Thank you very much for your responses to the AIFMD questionnaire. This document is intended to provide some observations and feedback on the content of the questionnaires and also to bring to your attention some matters that you may need to consider further.
General comments
Firstly, it is clear from the responses that there are some licenceholders that do not undertake Class 3 activity (services to collective investment schemes) but which undertake Class 2 or Class 4 activity (investment business / corporate services) that are caught by the AIFMD’s scope because of its wider definition of fund (“AIF”).
It was also apparent that some licenceholders will be relying on the continuance of national private placement regimes with effect from July 2013, and a smaller number are interested in EU passporting and full AIFMD compliance in due course (which is anticipated to be available from 2015).
Licenceholders managing an EU AIF
Those licenceholders that will be managing an EU AIF will need to apply to the competent authority of the EU Member State of Reference for appropriate authorisation. The Commission expects relevant applications to be made in good time, and the licenceholder’s Relationship Manager at the Commission should be kept fully informed of these applications and their ongoing progress in relation to this.
Private placement - licenceholders managing non-EU AIFs or providing relevant services to a fund marketed into the EU
It is important that those licenceholders that will be:
• managing a non-EU AIF which is marketed into the EU; or
• undertaking (under a delegation) portfolio or risk management of an EU AIF or a non-EU AIF that is marketed into the EU,
under the private placement regime from 22 July 2013 (or earlier if your target EU Member States transpose the AIFMD earlier than this date), become fully aware of the AIFMD’s requirements in this area – known as the transparency and asset stripping requirements - and be compliant with them.

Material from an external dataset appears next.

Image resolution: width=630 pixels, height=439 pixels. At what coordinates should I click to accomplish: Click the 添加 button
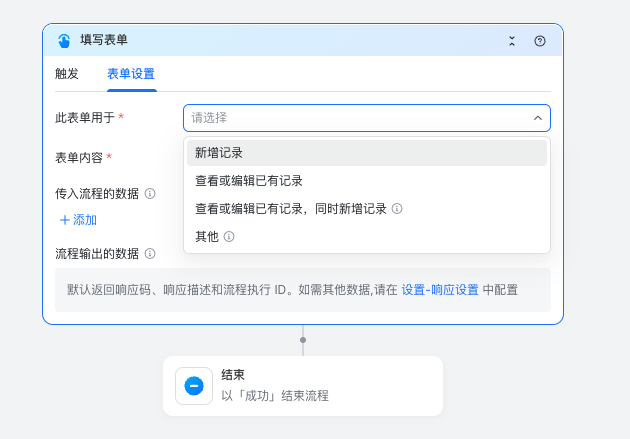[78, 220]
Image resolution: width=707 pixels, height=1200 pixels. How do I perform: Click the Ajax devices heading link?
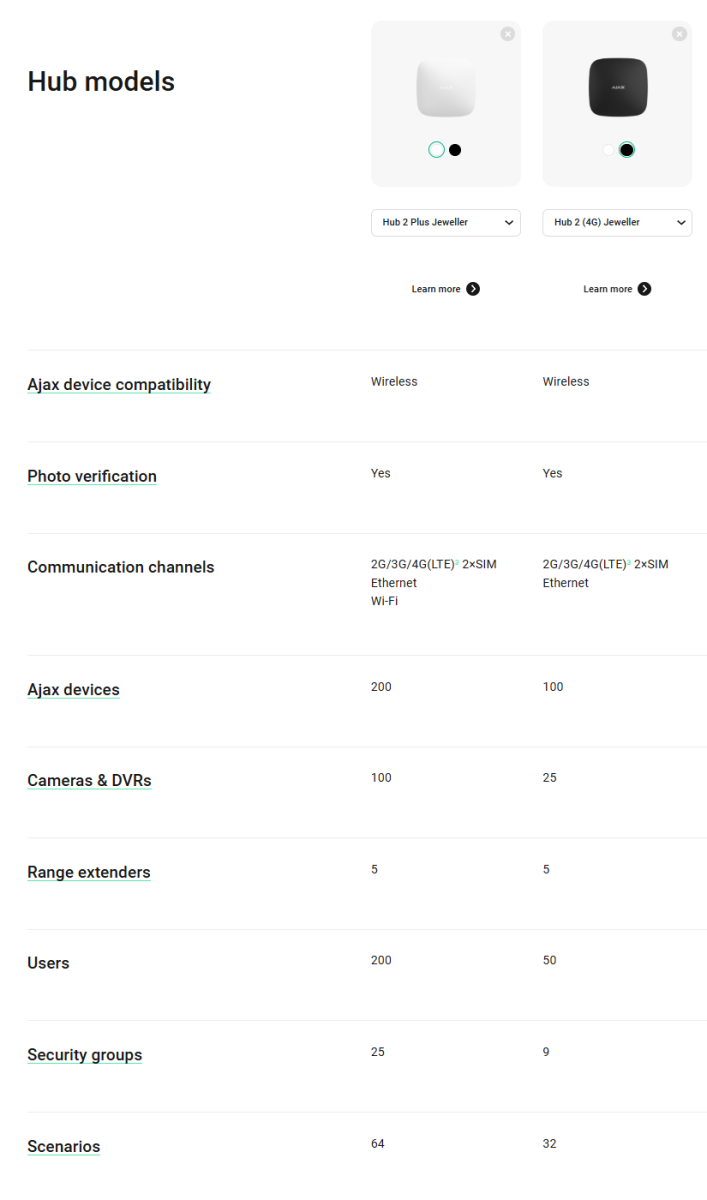pyautogui.click(x=73, y=690)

The requirements, which can be found at Articles 22 to 24 and Articles 26 to 30 of the AIFMD, include the provision of an annual report with specified content, disclosures to investors and reporting obligations to competent authorities. If these requirements will apply to structures which your business provides services to, please inform your Relationship Manager at the Commission of your plans for compliance with them.
Marketing into the EU
It was also apparent from responses, that despite providing portfolio or risk management functions to non-EU funds, many licenceholders felt that they were not within the reach of the AIFMD because the AIFs are not marketed into the EU.
This may be the case – but it is important to understand the definition of marketing for the purpose of the AIFMD. This can be found at Article 4(1)(x):
“marketing - means a direct or indirect offering or placement at the initiative of the AIFM or on behalf of the AIFM of units or shares of an AIF it manages to or with investors domiciled or with a registered office in the Union”
It can be seen that the marketing of the AIF does not have to be directly undertaken by the licenceholder providing the portfolio / risk management, and that the term includes the offering or placement of units or shares, by or on behalf of managers, in relation to the funds under their management. This could cover any solicitation to invest in the AIF at the initiative of the manager or on behalf of the fund manager, whether direct or indirect, for example, if it is promoted via intermediaries and distribution or placement agents, etc. in the EU. If this occurs the AIF may be classed as being marketed to EU investors and those firms will be within the AIFMD’s reach.
If an arrangement constitutes marketing, the transparency requirements mentioned above would therefore also apply, and you should contact your Relationship Manager to discuss your plans for compliance with those requirements.